Discover Nikkei

https://www.discovernikkei.org/en/journal/2017/2/16/6598/

Homeland

This month we feature Suma Yagi, an 89-year-old Nisei based in Seattle whose family was sent to Minidoka during World War II, and Toshi Washizu, a filmmaker originally from Japan who is now based in San Francisco. In light of the commemoration of Executive Order 9066 and the 75th anniversary since its signing on February 19, 1942, their poems are somewhat sobering reads in the context of 2017 and all the reasons we look back in order to take stock of the present and look ahead to the kind of “homeland” we wish to create for our communities. The theme of “homeland” asks us what we imagine home to be and what we do to create a home that is safe and peaceful for ourselves, our families, and society as a whole.

—traci kato-kiriyama

* * * * *

Born in Seattle, Washington, in 1927, Suma (Kato) Yagi was 15 years old when she and her family were forced to leave Seattle due to Executive Order 9066. Her family was sent to the Minidoka concentration camp. Although being sent to Minidoka had a profound impact on her, she shared little of her experience with her children until well after she retired. She took a poetry writing course through the University of Washington Distance Learning program. Through poetry, Suma found a hidden voice that allowed her to share her previously suppressed emotions of being uprooted from her home and being put behind barbed wire. She was compelled to share her experiences so that what happened to her does not happen again.

A JAPANESE NAME

1. My daughter was ten then:
“Mommy, why didn’t you name me Shigeko or Midori
Or some other Japanese name?”

“Roberta Lynn is such a pretty name.
We chose it especially for you.”
My heart smothered words too tearful to speak.

When I was her age,
at the start of each school day,
students would gather to salute the flag.

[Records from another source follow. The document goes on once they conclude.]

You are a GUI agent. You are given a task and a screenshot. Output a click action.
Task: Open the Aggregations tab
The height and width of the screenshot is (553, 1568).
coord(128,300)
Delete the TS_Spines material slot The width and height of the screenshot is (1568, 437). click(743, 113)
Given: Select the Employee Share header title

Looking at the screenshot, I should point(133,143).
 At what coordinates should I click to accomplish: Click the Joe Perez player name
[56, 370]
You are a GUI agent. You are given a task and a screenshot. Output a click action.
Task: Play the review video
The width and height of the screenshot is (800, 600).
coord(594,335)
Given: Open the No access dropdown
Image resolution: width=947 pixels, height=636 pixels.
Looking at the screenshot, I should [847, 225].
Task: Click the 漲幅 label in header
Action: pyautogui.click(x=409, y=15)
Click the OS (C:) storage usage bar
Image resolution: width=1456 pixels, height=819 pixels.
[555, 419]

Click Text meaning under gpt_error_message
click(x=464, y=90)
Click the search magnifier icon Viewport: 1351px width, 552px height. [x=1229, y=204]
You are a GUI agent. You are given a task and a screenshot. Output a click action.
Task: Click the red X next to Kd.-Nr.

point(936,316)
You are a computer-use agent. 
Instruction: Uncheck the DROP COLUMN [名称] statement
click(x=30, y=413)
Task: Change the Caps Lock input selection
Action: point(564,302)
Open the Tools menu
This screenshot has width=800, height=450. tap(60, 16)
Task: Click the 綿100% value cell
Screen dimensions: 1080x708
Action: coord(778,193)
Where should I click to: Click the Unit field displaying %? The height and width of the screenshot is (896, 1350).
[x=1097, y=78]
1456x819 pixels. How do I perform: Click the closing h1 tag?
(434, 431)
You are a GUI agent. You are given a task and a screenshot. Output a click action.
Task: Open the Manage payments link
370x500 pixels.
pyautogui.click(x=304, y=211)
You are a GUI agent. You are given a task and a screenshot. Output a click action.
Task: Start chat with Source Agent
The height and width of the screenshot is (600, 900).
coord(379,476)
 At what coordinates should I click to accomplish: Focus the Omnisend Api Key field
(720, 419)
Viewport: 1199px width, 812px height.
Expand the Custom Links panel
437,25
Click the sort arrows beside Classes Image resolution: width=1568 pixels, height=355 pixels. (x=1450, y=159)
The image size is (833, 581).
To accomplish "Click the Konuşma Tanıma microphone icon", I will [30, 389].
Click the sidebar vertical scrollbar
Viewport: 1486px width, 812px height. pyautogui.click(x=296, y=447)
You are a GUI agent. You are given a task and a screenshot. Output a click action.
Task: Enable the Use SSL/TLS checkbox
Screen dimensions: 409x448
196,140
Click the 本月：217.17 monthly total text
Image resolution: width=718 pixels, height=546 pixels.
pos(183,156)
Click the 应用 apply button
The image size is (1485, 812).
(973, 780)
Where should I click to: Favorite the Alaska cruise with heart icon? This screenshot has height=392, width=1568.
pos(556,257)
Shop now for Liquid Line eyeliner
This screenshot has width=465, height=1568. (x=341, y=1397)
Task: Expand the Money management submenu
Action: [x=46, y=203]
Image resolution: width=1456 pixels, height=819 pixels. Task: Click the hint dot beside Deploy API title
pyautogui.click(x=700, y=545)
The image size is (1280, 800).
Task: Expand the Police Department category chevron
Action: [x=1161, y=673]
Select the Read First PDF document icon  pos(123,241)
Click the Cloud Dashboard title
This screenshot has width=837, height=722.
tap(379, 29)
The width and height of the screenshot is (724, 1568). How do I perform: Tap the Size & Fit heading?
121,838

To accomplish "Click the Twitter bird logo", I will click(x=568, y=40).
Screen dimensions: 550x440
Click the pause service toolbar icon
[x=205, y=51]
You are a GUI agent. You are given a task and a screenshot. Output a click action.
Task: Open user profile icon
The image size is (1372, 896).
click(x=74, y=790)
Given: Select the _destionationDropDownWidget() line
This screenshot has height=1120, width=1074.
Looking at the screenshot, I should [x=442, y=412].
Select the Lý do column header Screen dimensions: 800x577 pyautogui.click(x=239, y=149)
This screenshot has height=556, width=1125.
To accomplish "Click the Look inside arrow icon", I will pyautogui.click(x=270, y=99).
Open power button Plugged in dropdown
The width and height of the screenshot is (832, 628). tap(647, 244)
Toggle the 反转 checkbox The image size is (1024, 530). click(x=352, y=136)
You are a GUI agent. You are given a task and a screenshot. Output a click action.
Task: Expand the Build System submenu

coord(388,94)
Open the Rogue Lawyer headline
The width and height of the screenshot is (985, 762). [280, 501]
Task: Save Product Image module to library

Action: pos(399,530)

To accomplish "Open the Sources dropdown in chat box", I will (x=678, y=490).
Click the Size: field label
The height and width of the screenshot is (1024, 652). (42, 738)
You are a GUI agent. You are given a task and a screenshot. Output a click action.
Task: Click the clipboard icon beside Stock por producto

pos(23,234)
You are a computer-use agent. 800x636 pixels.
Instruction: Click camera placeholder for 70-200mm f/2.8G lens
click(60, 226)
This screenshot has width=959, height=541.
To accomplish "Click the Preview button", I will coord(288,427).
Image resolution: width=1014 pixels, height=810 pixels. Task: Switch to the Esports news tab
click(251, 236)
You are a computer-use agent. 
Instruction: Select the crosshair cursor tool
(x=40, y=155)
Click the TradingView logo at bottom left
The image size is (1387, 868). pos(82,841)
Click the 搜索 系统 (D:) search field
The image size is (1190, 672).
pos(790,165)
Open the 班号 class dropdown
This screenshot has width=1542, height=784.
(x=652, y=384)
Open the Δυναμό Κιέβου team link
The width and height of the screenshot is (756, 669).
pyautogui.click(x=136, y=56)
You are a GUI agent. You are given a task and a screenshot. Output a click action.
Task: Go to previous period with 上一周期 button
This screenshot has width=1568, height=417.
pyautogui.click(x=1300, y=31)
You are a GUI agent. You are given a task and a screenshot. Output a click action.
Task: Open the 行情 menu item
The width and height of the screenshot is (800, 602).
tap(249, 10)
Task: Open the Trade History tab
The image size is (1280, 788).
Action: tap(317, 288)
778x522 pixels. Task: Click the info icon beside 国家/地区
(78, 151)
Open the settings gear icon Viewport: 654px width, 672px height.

At first, my baby finger would slip from under my thumb,
while I brought the other three fingers to my eyebrow.
Soon my hand curved with ease.

The word indivisible stymied my tongue,
But the pledge soon flowed like gentle water.
“My country Tis of thee—Sweet land of Liberty
Of Thee I Sing” soothed my vocal chords each day.

We children enacted historical events at school assemblies:
I was a Pilgrim, drowning in yards of black muslin,
set off by a white, full-body apron, and a lady’s bonnet.
Mama sewed them by hand.

I knelt on the shore of Massachusetts.
I thanked God for the plentiful harvest.
I was at the signing of the Declaration of Independence,
where our brown, yellow, and white hands moved across the parchment.

The Thomas Jeffersons with different voices intoned:
“All men are created equal. They are endowed with certain inalienable rights.
Among these are Life, Liberty, and the Pursuit of Happiness.”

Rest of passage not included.